İlçemizde o zaman Suriyeli Aile pek yoktu. Bize kayıtlı olarak da 3 Ailemiz vardı.

Bu aileler evlerini, arabalarını ve hatta birikimlerini bile alamadan sadece kendi canlarını ve  çocukların birkaç giysilerini alarak kaçmışlar Halep'ten.

Evin reisine; "Neden direnmediniz?" diye sorduğumda,

"Abla kime karşı direnelim. Karşımızda kafir yok ki. Komşuma mı kurşun atayım. Akrabamı mı öldüreyim. Müslüman Müslümanı öldürüyor. Kim kimdir bilemiyorsun. Ben de aldım Ailemi kaçtım geldim" dedi.

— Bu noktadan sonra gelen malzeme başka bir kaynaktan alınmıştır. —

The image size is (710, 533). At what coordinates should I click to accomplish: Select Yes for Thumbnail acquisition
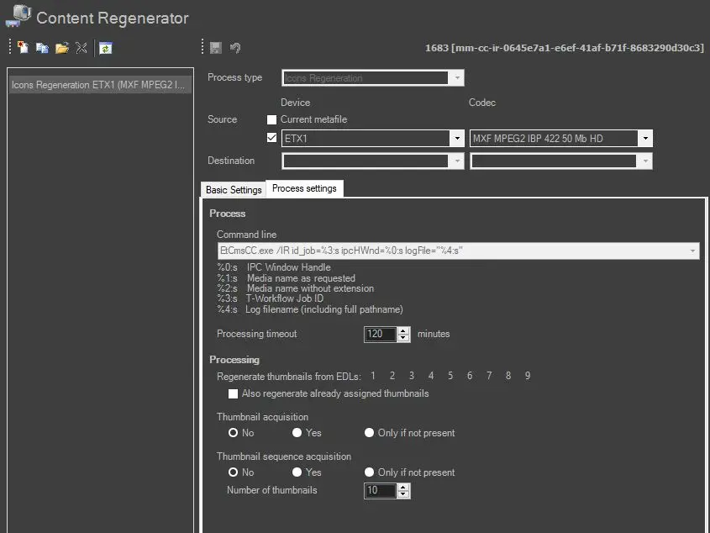tap(297, 433)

Eşyaların arasından çıkardığı resimleri gösterdi hanımı.

Evlerinde çoluk çocuk mutlu günlerinde çekildikleri resimlerdi bunlar.

Gözünden yaş süzülüyordu genç kadının.

Ben "empati yapın" lafına pek inanmam.

Gözlerini kapatıp kendini o kişinin yerine koyduğunuzda, gözleriniz kapalı olarak düşündüğünüz kısa zaman kadardır hissettikleriniz.

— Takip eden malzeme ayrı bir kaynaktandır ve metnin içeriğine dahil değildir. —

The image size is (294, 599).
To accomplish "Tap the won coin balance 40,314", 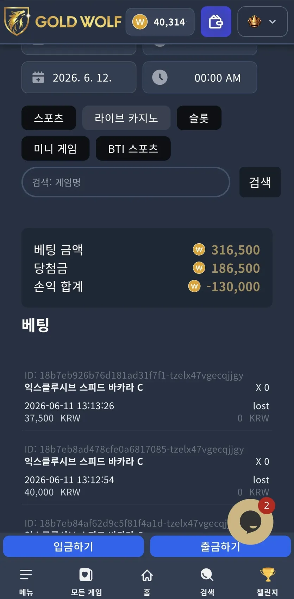I will [x=160, y=22].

Gerçekten anlamak ve hissetmek için bizzat yaşamak lazım.

Rabbim kimseye Suriyelilerin yaşadıklarını yaşatmasın.

Bu aile ile ilgilenmeye, onlara hayatlarını devam ettirebilmeleri için yardımcı olmaya başladım.

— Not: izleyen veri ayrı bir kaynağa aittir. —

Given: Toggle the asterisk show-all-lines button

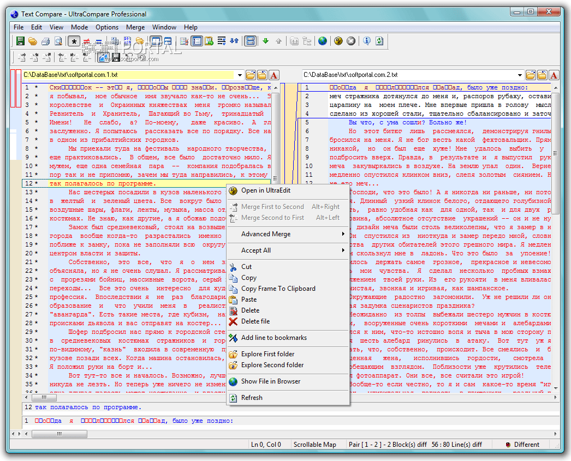Looking at the screenshot, I should 74,41.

Sadece baba biraz anlatıyordu derdini. Hanımı ve çocukları hiç Türkçe bilmiyordu.

Suriyeli olduğu için baba 1200 TL ücretle çalışıyordu. Kereste yükleyip, indiriyordu.

"Ne yapalım abla ekmek" dediğinde ben utandım.

İş yeri sahibi aynı işi yapanlara 2000 TL verirken bu çocuğa sigorta hakkı zaten yok 1200 TL veriyordu.

Tabi ki bu yüzden Suriyeliler suçlu değil mi?

Az paraya çok iş için Suriyelilere iş verenlerin hiç suçu yok.

Bir gün telefonum çaldı.Kayıtsız bir numaraydı ama açtım.

Karşımda ağlayarak konuşan bir kadın sesi.

"Abla gel, abla gel" diyordu sadece.

Acil bir durum olduğunu anladım.

"Tamam" dedim ve motoruma bindiğim gibi Suriyeli Ailemin evine gittim.

Küçük kızlarının ayağına çay dökülmüş. Baba iş yerinde ve çalıştığı yer uzak. Onu aramışlar, kendi gelene kadar beni aramalarını söylemiş.

Taksi çağırdım. Aldım kızı kucağıma çoluk çocuk hastaneye gittik.

Muayene ücreti alınmıyor ama ilaç ücretli.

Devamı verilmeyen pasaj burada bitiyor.